Would you please retype the records that follow, word for word?

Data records
□ □ □ □

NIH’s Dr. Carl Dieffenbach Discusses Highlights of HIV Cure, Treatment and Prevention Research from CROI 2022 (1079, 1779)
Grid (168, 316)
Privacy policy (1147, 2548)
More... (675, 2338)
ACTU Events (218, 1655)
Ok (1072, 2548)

□ □ □ □

_Answer to this exercise:_
NIH’s Dr. Carl Dieffenbach Discusses Highlights of HIV Cure, Treatment and Prevention Research from CROI 2022 (1079, 1779)
Grid (168, 316)
Privacy policy (1147, 2548)
More... (675, 2338)
ACTU Events (218, 1655)
Ok (1072, 2548)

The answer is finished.